[[ DATASET ENTRIES, beginning ]]

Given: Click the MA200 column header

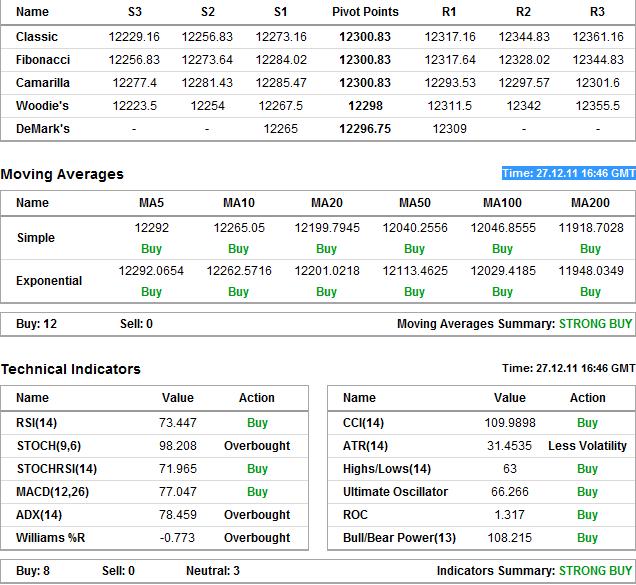Looking at the screenshot, I should point(590,203).
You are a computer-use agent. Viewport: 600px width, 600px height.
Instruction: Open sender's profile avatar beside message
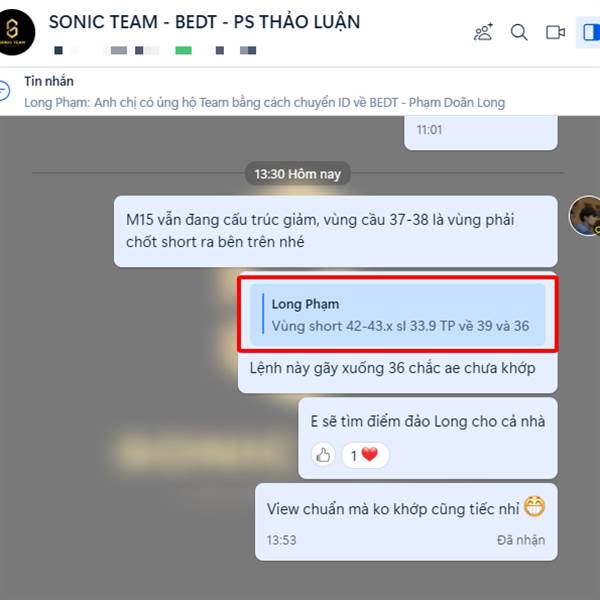[585, 215]
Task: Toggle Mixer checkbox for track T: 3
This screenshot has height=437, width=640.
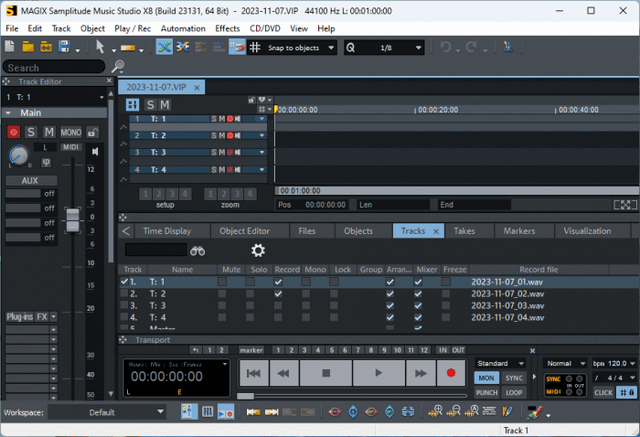Action: point(418,306)
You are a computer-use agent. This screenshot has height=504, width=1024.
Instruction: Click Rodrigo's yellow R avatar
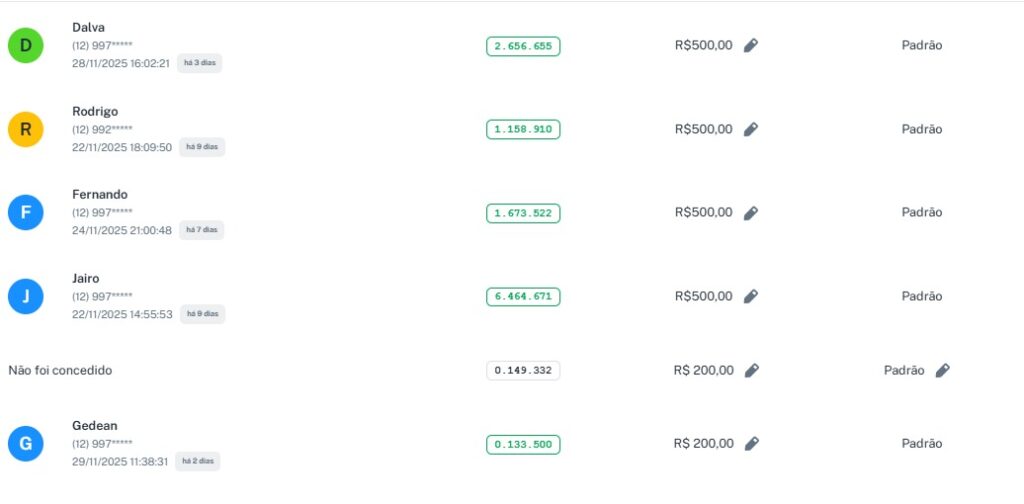[26, 129]
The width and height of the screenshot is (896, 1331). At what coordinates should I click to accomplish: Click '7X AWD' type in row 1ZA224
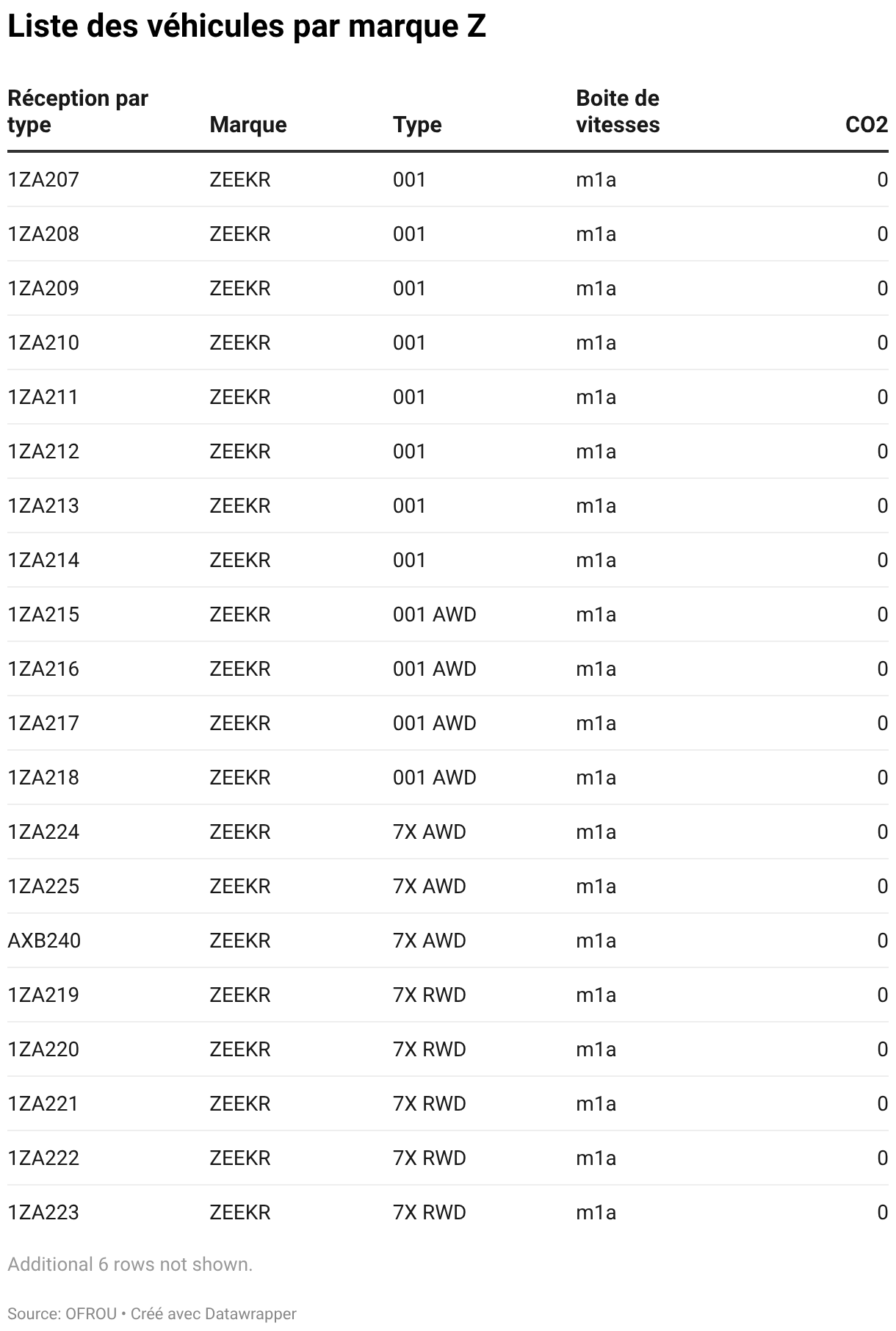pyautogui.click(x=429, y=832)
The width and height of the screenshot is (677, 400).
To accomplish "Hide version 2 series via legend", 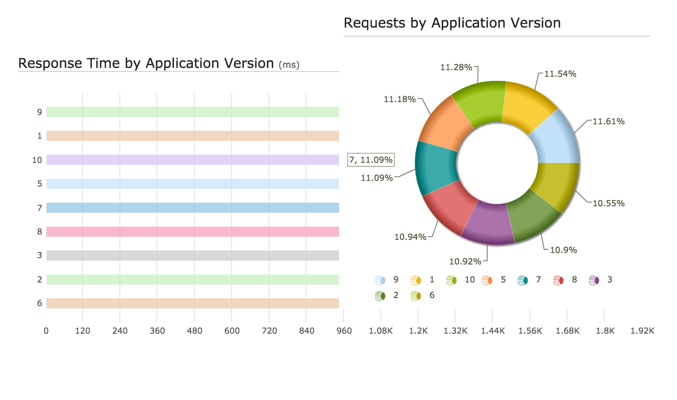I will coord(380,296).
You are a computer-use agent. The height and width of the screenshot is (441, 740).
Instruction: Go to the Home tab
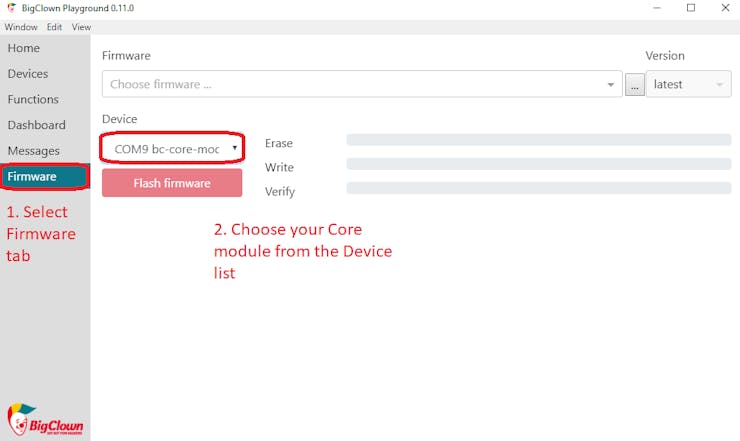(24, 48)
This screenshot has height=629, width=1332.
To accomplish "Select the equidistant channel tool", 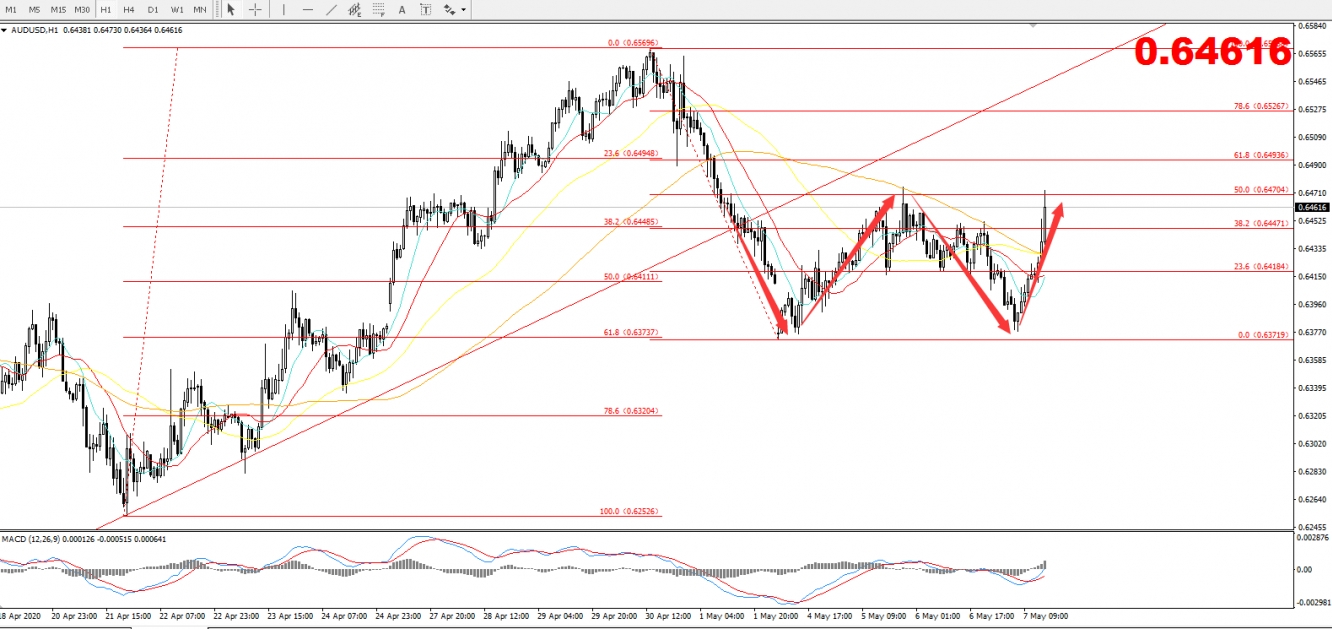I will [x=355, y=10].
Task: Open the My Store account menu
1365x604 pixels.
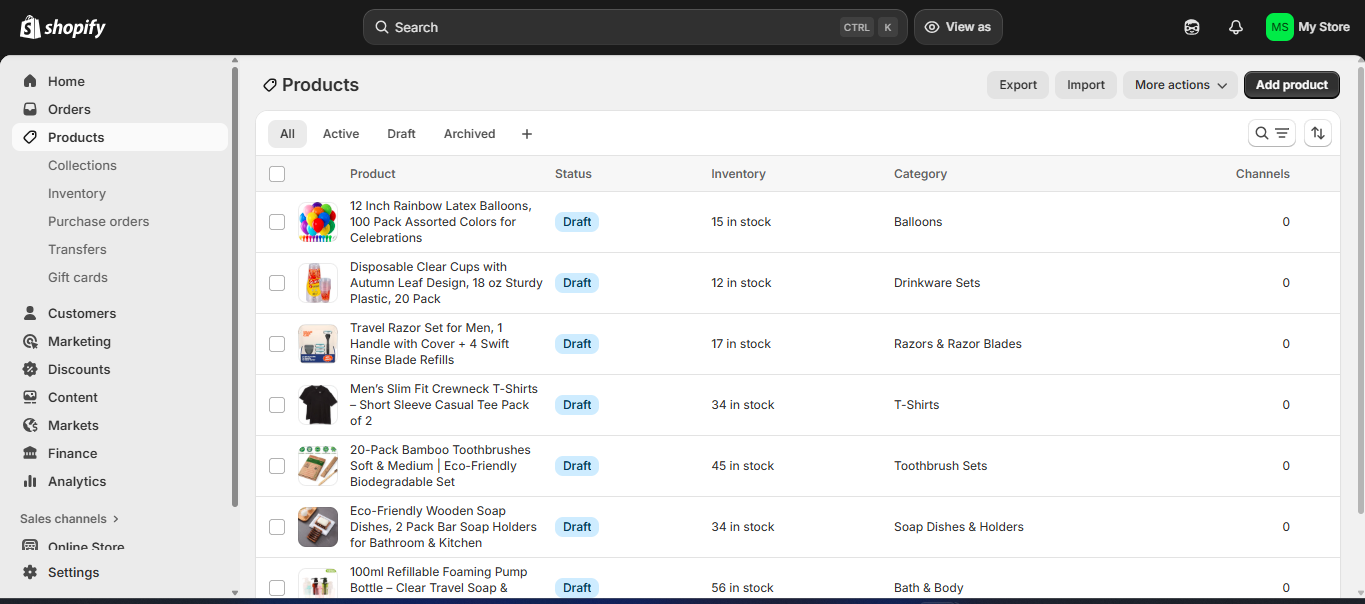Action: click(1308, 27)
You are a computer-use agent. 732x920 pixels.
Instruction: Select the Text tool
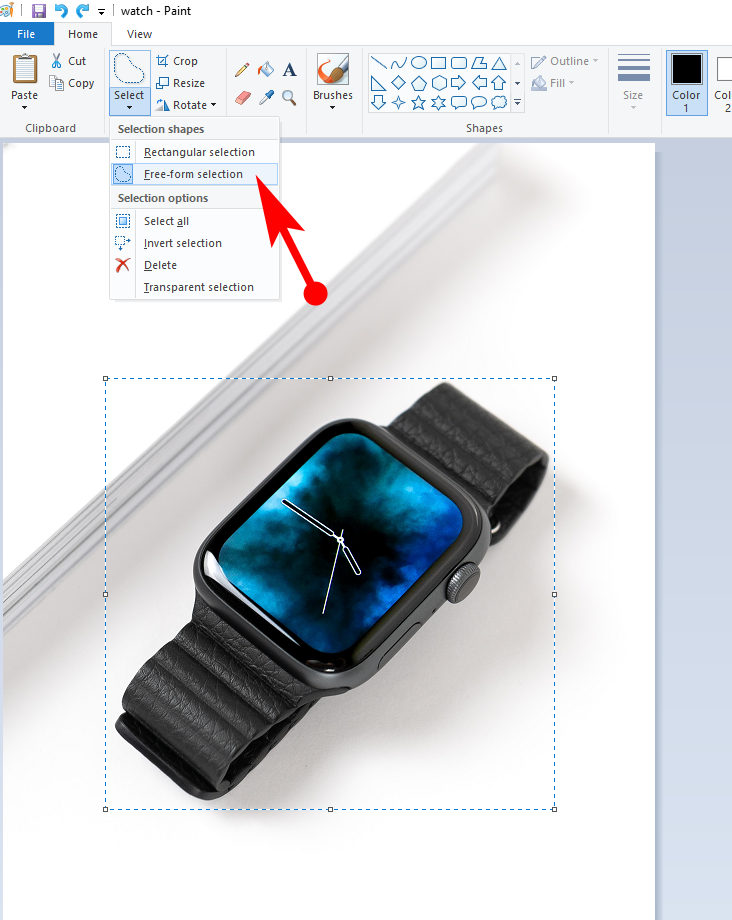point(289,70)
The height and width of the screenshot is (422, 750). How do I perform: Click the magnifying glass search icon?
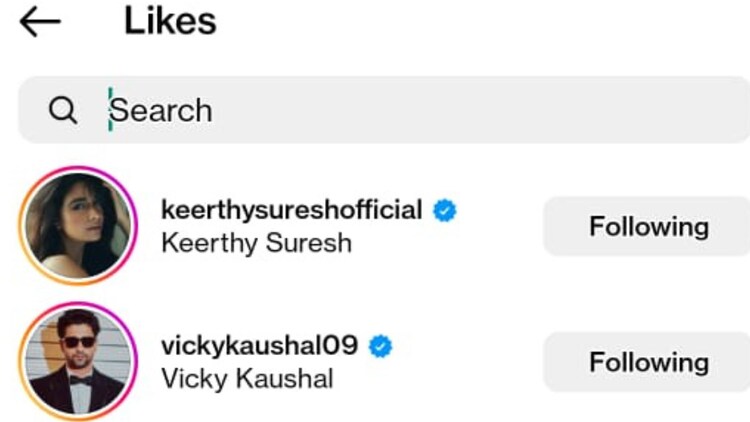pyautogui.click(x=62, y=110)
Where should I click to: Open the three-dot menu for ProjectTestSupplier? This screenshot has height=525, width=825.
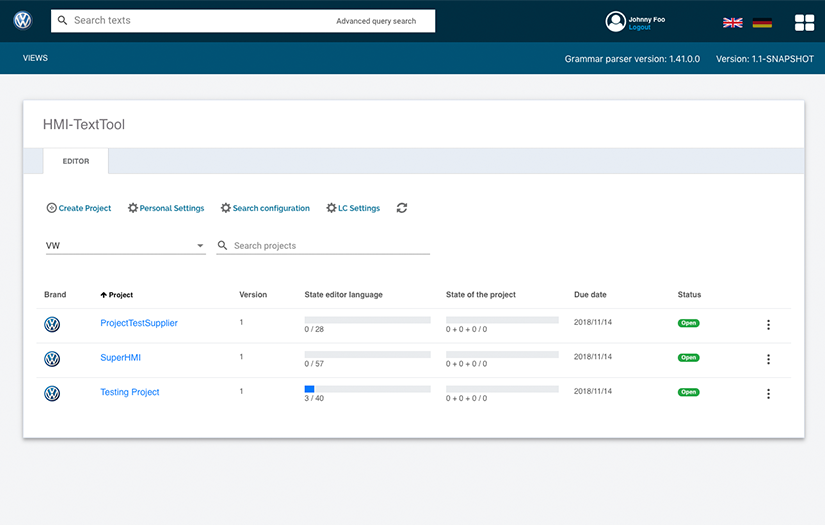point(768,325)
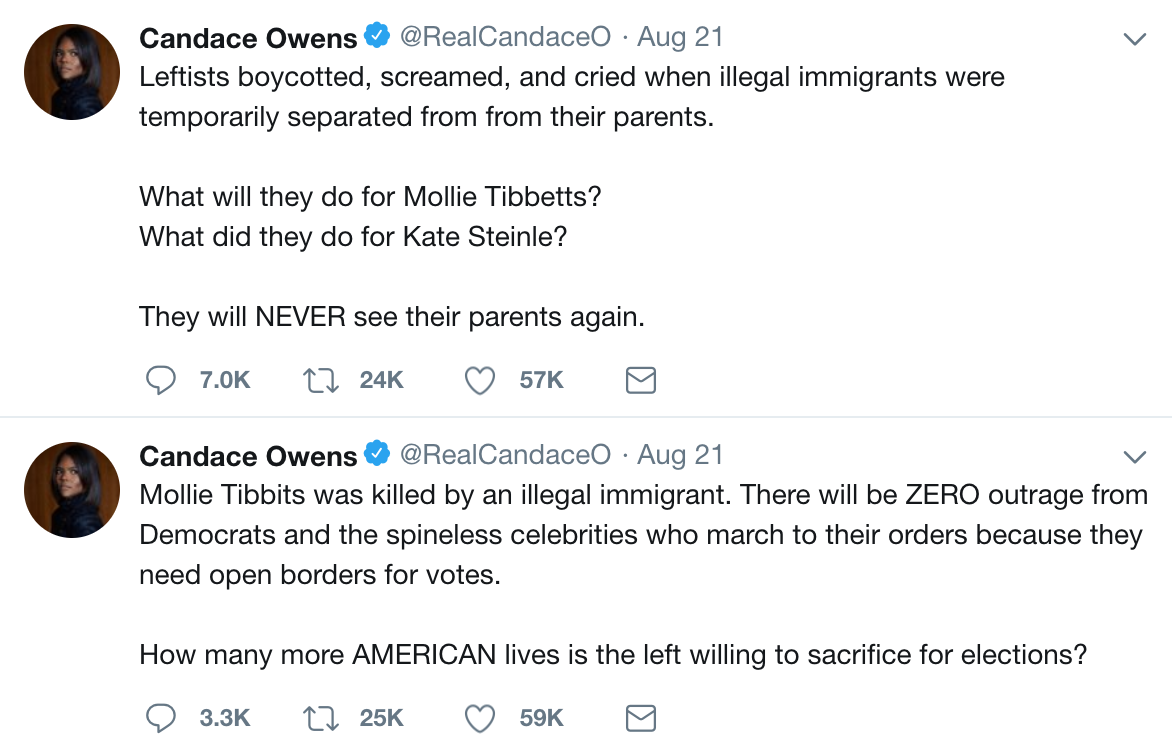The image size is (1172, 748).
Task: Send first tweet via direct message envelope
Action: [x=641, y=380]

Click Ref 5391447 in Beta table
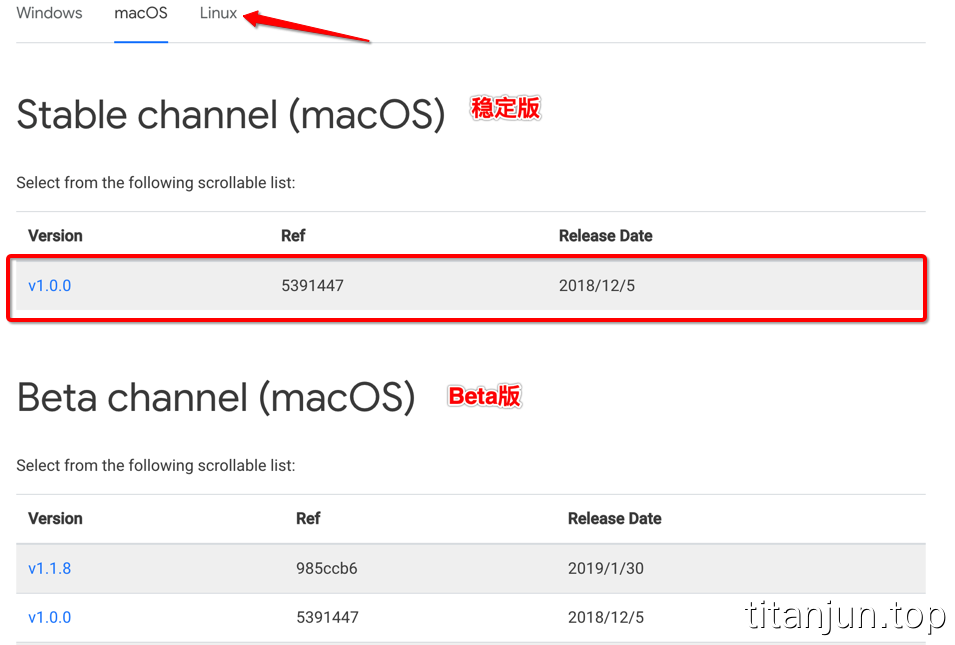(x=327, y=617)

[[ DATASET ENTRIES, end ]]

Look through the records above for the string "agent", then copy every line that has it.

* [SOLUTION TO THIS PROBLEM]:
You are a computer-use agent. Viewport: 600px width, 600px height.
You are a computer-use agent. This screenshot has height=504, width=1024.
You are a computer-use agent. The height and width of the screenshot is (441, 740).
You are a computer-use agent. 732x920 pixels.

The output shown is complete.